WORK INSTRUCTION: Your job is to give again, exactly and with no additions, the lines in the records below from the one with "Given: Click the pizza icon" through the one with "You are a GUI", both included. Omit the pictures.

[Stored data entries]
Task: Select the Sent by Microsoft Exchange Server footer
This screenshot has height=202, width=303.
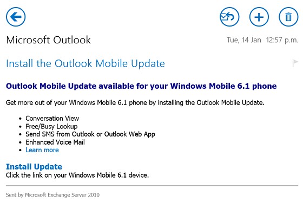Action: tap(52, 195)
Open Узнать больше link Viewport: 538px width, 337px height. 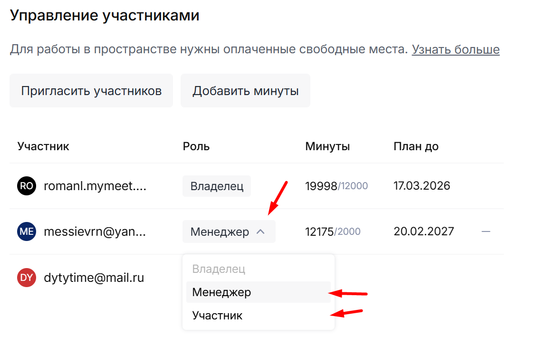[455, 49]
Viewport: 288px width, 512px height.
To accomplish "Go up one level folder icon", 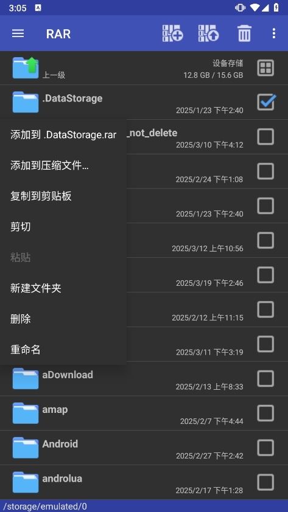I will click(x=26, y=68).
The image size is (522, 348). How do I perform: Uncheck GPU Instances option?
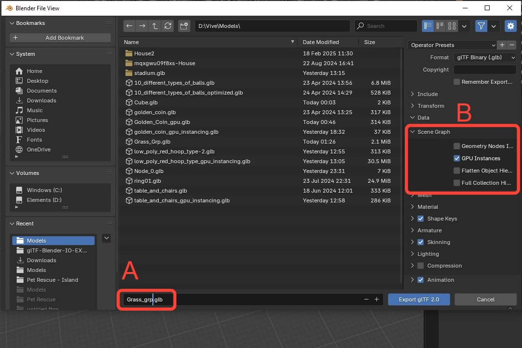click(457, 158)
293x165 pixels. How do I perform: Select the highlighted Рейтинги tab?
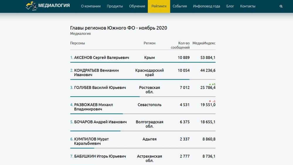(159, 6)
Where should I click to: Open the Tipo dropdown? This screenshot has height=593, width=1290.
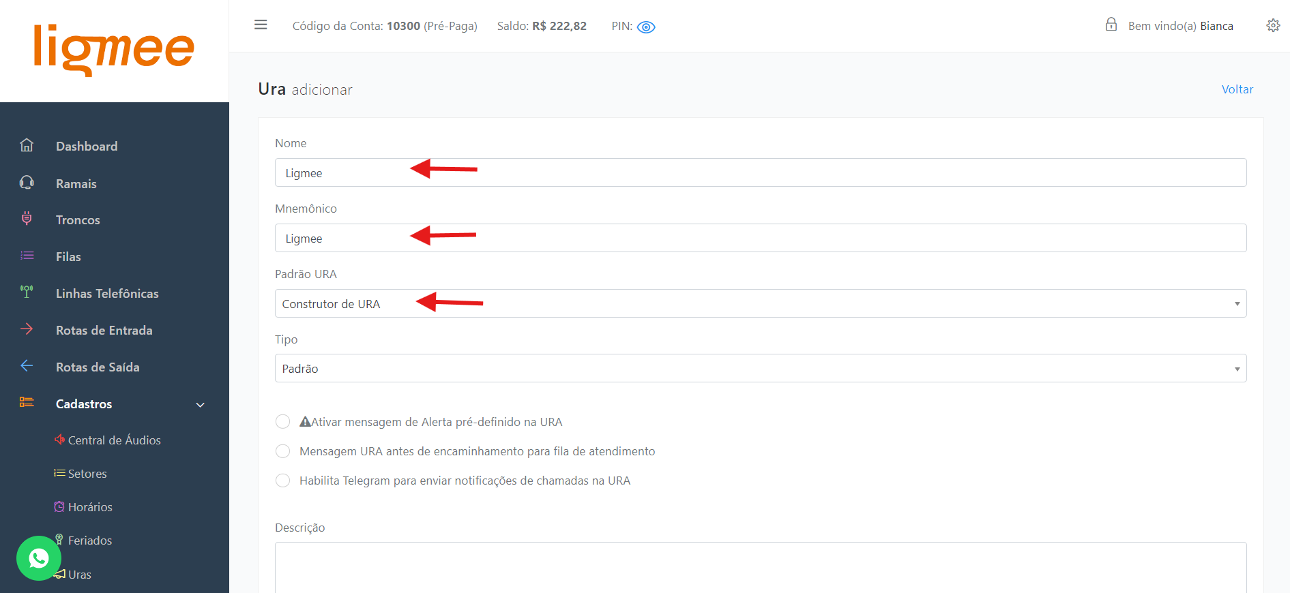click(x=760, y=369)
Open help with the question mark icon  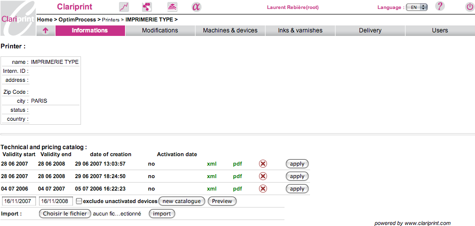point(440,6)
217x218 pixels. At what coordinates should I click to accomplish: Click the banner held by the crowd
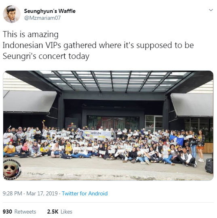pos(95,134)
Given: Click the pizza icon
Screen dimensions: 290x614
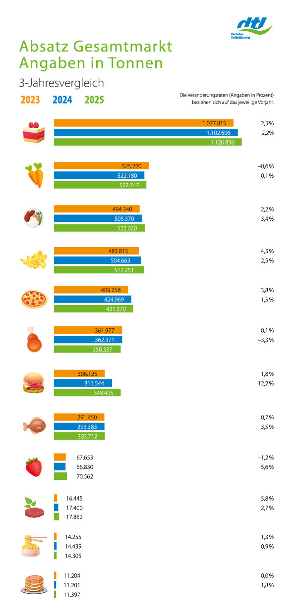Looking at the screenshot, I should coord(33,300).
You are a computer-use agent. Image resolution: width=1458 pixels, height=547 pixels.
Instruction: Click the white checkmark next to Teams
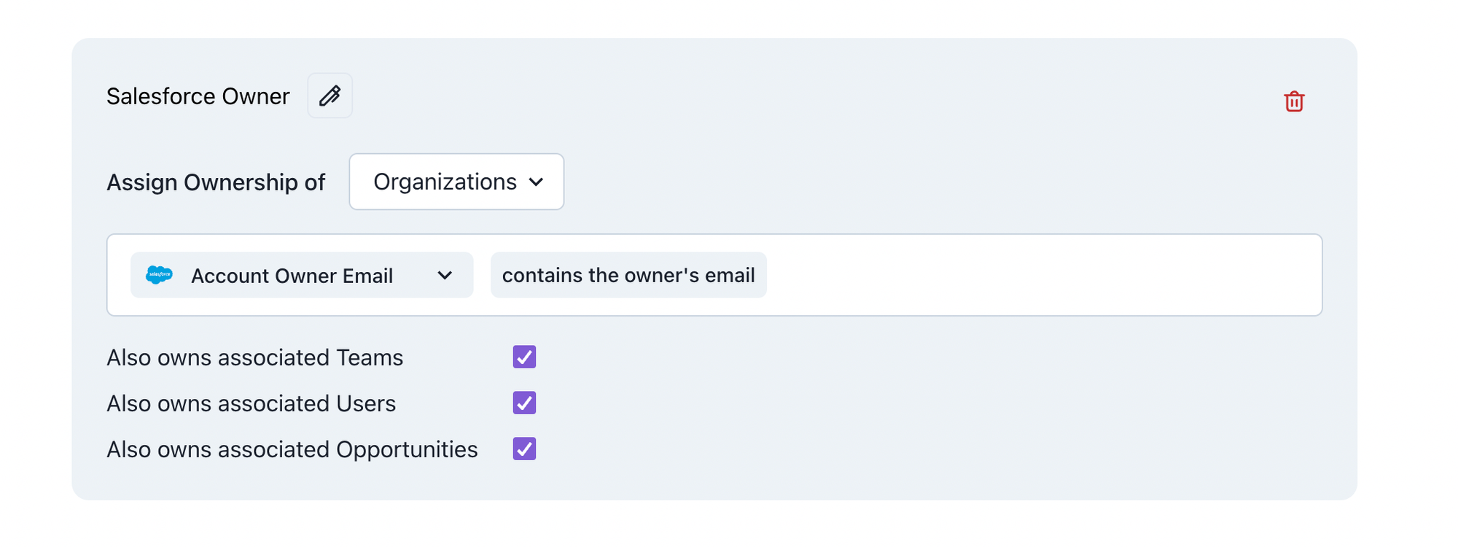click(524, 357)

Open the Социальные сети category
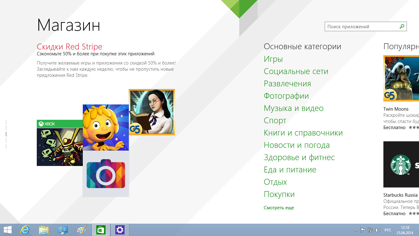click(296, 71)
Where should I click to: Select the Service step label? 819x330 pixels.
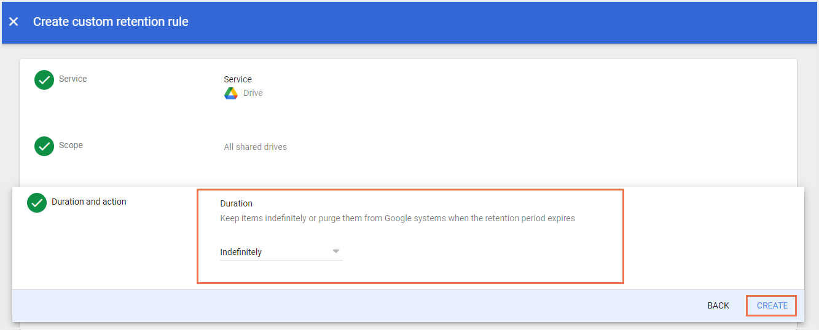tap(73, 79)
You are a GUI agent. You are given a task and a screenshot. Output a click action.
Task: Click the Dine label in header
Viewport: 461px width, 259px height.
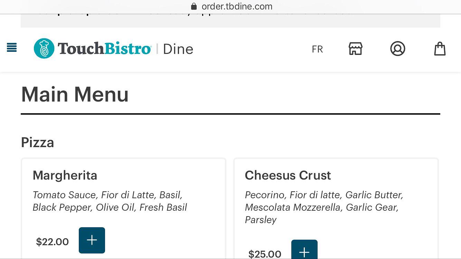[x=178, y=49]
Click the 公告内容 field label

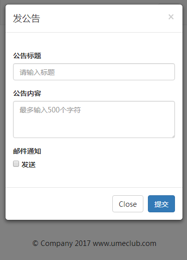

SOLUTION TO THIS EXERCISE:
Given: Click the pizza icon
Screen dimensions: 290x614
Looking at the screenshot, I should coord(33,300).
You are a computer-use agent. Image resolution: width=1458 pixels, height=547 pixels.
Instruction: Click the white checkmark next to Teams
click(524, 357)

Open the Социальные сети category
click(296, 71)
Where should I click to: Select the Service step label? 819x330 pixels.
tap(73, 79)
You are a GUI agent. You are given a task and a screenshot. Output a click action.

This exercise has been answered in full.